Gefühlt die ersten 3/4 des Buches drehen sich dann allerdings nur darum, dass Celaena sich im Schloß von Rifthold, der Hauptstadt Ardalans, breitmacht wie die Made im Speck, andere völlig grundlos anzickt und sich selbst im Spiegel betrachtet, während sie sich vielleicht, eventuell, ab und an und wenn sie Lust hat, ihrem Training widmet, bei dem es im Prinzip ja "nur" um ihr Leben geht.
Abgesehen von Celaena's Zickenterror widmet sich das Buch dann verstärkt ab der zweiten Hälfte des Buches einem dunklen Geheimnis, welches dem Schloß innewohnt.

Als dann einige der Wettkämpfer tot aufgefunden werden, versuchen Celaena, Dorian sowie Chaol, Captain der königlichen Leibwache, der Sache mehr oder weniger gemeinsam auf den Grund zu gehen. Nebenbei wirft sie sich dann aber auch noch Dorian an den Hals, der natürlich völlig hin und weg ist von ihrer Schönheit und ihrer "Klugheit".

Warum ich ständig auf dieser "Klugheit" herumreite? Dies war für mich der absolute Höhepunkt - oder eher Tiefpunkt -  dieses Buches. Wenn ich einem Charakter eine Fähigkeit oder ein Talent zuschreibe, dann muss dieser Charakter dieser Fähigkeit aber durch Taten gerecht werden, um glaubhaft zu sein. Es kann nicht sein, dass mir das Buch über die Gedanken anderer Protagonisten permanent vorschreibt, was ich von jemandem zu halten habe. Als ich dann irgendwo gelesen habe, dass Dorian Celaena für "schrecklich klug" hält, weil sie gerne Bücher liest, war das meine Buch kurz davor, im Müll zu landen. Mit zerrissenen Seiten und Biss-Spuren im Cover.
Selbst als Celaena Chaol beweisen soll, wie klug sie ist, indem sie einen Tatort inspiziert und anhand dessen den Tathergang rekonstruiert - warum auch immer - konnte ich persönlich nicht mehr als einen durchschnittlichen Intelligenzquotienten bei Celaena feststellen. Als Celaena dann den AUGENfresser dafür verantwortlich sieht, dass bei den Ermordeten die GEHIRNE fehlen, war ich mir dann nicht ganz sicher, ob vielleicht nicht Celeana das eigentliche Opfer des "Gehirnfressers" war. Und das bei der einzigen Handlung im gesamten Buch, an der man ein Minimum an Gehirn hätte brauchen können. Wortspiel 😛

Der nächste Punkt, der mich davon abhält, Celaena in irgendeiner Art und Weise ernst zu nehmen:  Von einer zum Töten ausgebildeten Assassinin erwarte ich, dass sie, wenn sie sauer auf jemanden ist, etwas kreativere Methoden auftischt als "Sie wollte ihm am liebsten die Augen auskratzen" ...

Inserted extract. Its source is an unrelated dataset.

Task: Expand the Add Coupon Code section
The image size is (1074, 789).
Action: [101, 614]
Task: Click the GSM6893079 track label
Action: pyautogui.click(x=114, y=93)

Das letzte Viertel des Buches, als es dann endlich zum Wettkampf kommt, ist für mich dann aber in Ordnung gewesen. Weg von diesem ewigen "Wie sehe ich aus? Welches Kleid ziehe ich an? Bin ich nicht schön?". Auch die Charaktere sind - abgesehen von Celaena - eigentlich ganz brauchbar, wobei meine Favoriten hier ganz klar Chaol, Nox und aus irgendeinem Grund der Augenfresser sind. Vielleicht sollte ich mir darüber Gedanken machen ...

Wie auch immer, auch laut Amazon geschriebenen Rezensionen kommt das Buch eigentlich gar nicht so gut weg, wie man aufgrund der Sterne-Bewertung dort meinen sollte. Aber hier wird versprochen, der zweite Band wäre deutlich besser. Ich lass' mich mal überraschen. (Update: Fake-News! Der zweite Teil von Throne of Glass ist mindestens genauso furchtbar!)